• **Source passage**:
※ ※ ※
Estimating the Magnitudes of Peak Streamflows
Peak streamflows documented in this study were determined at 32 USGS streamgages (fig. 3) by use of the rating curve (the relation between streamgage height and flow) for each station. Rating curves at streamgages are developed by relating gage height to streamflow for a range of flows. Streamflow data points used to develop a rating are determined most commonly by direct measurement at the streamgage (Rantz and others, 1982); or, if it is not possible to make a direct measurement, by indirect methods (Benson and Dalrymple, 1967). The rating curve is interpolated between measured streamflow data points and can be extrapolated beyond the highest streamflow data point; however, excessive extrapolation of the rating at high gage heights can result in large errors in streamflow (Rantz and others, 1982). Peak gage heights were obtained either from electronic data recorders or from surveyed high-water marks where recorders or stage sensors malfunctioned or were not available. The rating curve was used to compute peak streamflow from peak gage height. Direct streamflow measurements or streamflows determined by indirect methods served as recent data points for rating-curve verification and extrapolation. Flood-peak gage heights and streamflows were checked by USGS hydrologic technicians and determined to be correct as of October 2008.
Peak gage heights and streamflows were estimated for three ungaged sites through a variety of indirect methods, chosen on the basis of site conditions and available historical data. The three ungaged sites were the Baraboo River at Reedsburg, the Baraboo River at Rock Springs, and the Kickapoo River at Gays Mills. The Baraboo River at Rock Springs and Kickapoo River at Gays Mills are National Weather Service Peak Advanced Hydrologic Prediction Service automated and manual sites (http://www.crh.noaa.gov/ahps2/index.php?wfo=arx) for which there are gage-height data but no streamflow data (fig. 3).
Peak streamflow for the Baraboo River at Rock Springs was estimated through the use of the slope-area method (Dalrymple and Benson, 1967). In the slope-area method, streamflow is computed on the basis of a uniform-flow equation involving channel characteristics, water-surface profiles, and a roughness coefficient (Rantz and others, 1982). Computations were done with the USGS Slope Area Computation program (SAC) (Fulford, 1994) and surveyed channel geometry and high-water-mark data. An available HEC-RAS step-backwater hydraulic model for the Baraboo River was obtained from Robert Watson (National Flood Insurance Coordinator, Wisconsin Department of Natural Resources, written commun., 2008) and was used to determine the streamflow that yielded a profile that best matched the actual flood water-surface profile (Davidian, 1984).
※ ※ ※
• **Data extract**:

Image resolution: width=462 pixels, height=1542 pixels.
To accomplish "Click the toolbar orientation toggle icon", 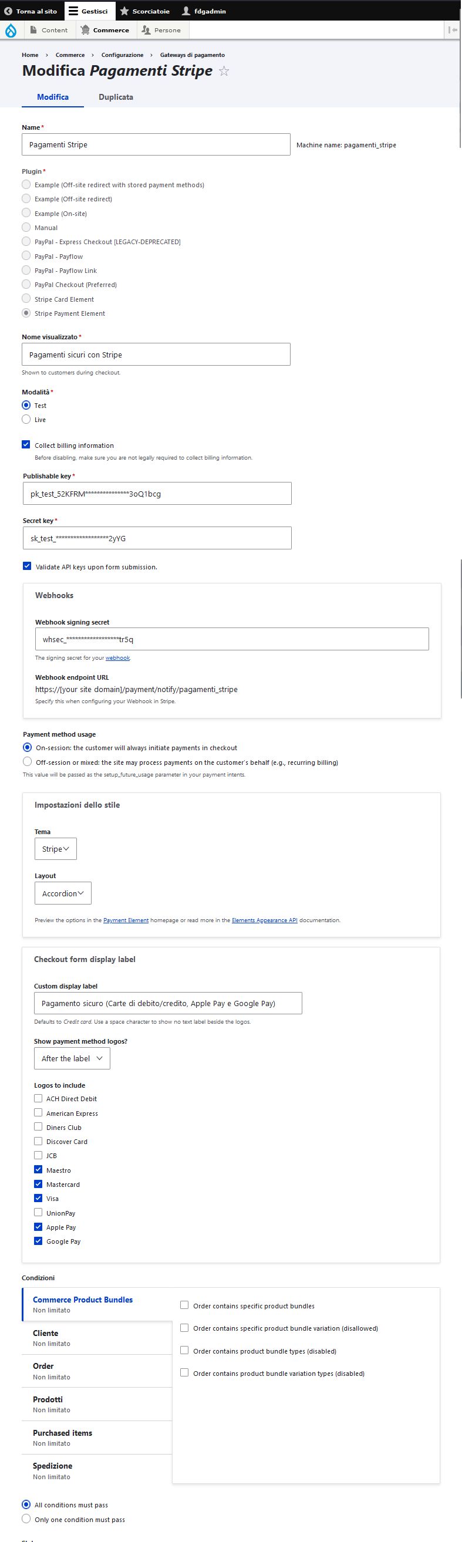I will pyautogui.click(x=452, y=30).
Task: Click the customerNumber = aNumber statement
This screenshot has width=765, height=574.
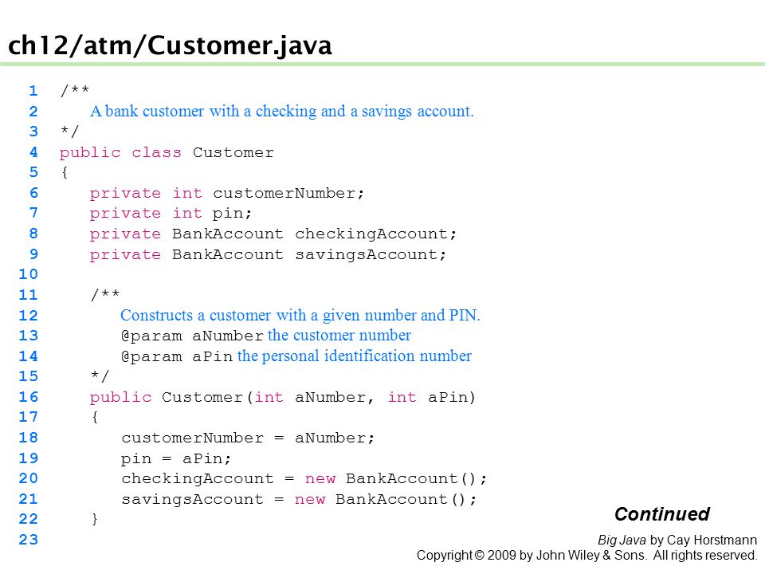Action: [x=248, y=438]
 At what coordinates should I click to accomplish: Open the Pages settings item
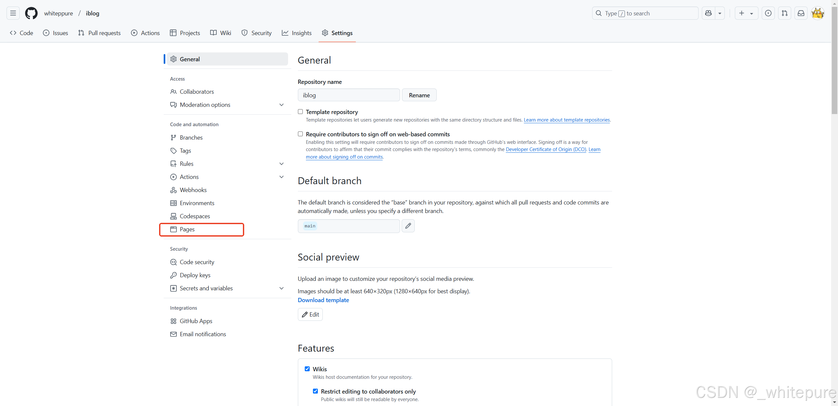187,229
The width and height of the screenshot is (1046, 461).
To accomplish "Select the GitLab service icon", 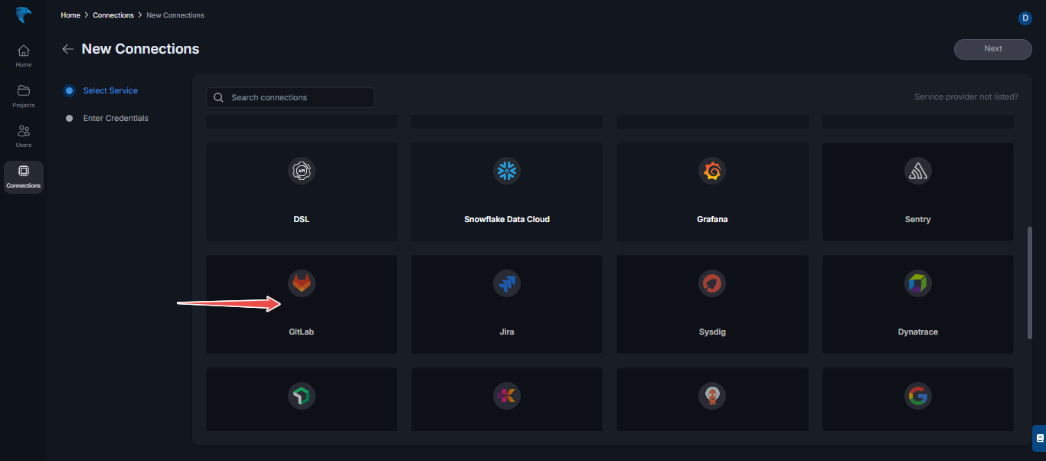I will tap(301, 283).
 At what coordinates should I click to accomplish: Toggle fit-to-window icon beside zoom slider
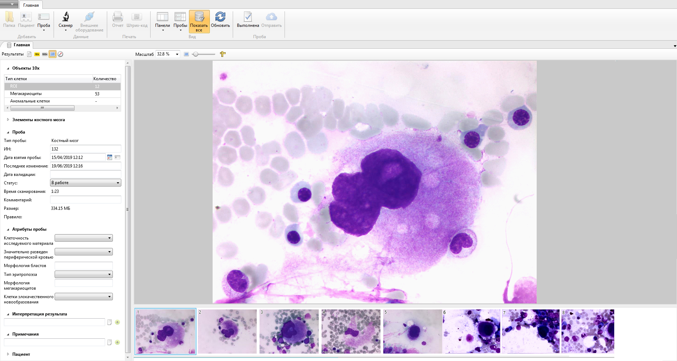click(x=187, y=54)
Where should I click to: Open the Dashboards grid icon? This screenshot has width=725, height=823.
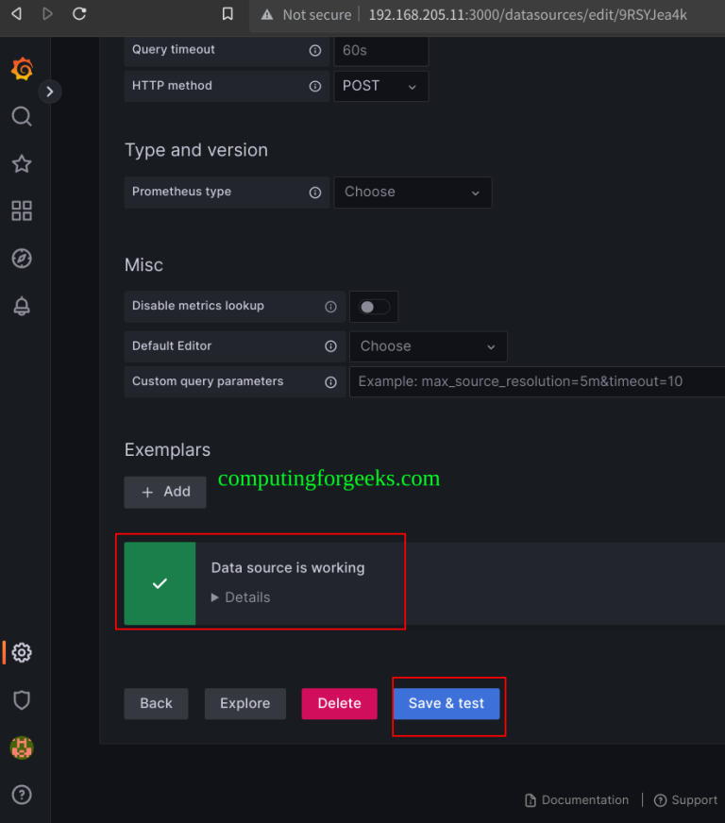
※ ※ ※
• **Work to complete**:
1 – Name every ungaged site listed in the peak streamflow passage.
2 – Select each line of the records containing the string "This" and copy it.
The records are unrelated to the peak streamflow passage.

• **Results of the exercise**:
1 –
Baraboo River at Reedsburg
Baraboo River at Rock Springs
Kickapoo River at Gays Mills

2 –
This screenshot has width=765, height=574.
Where should I click to: Open the Dashboards grid icon? This screenshot has width=725, height=823.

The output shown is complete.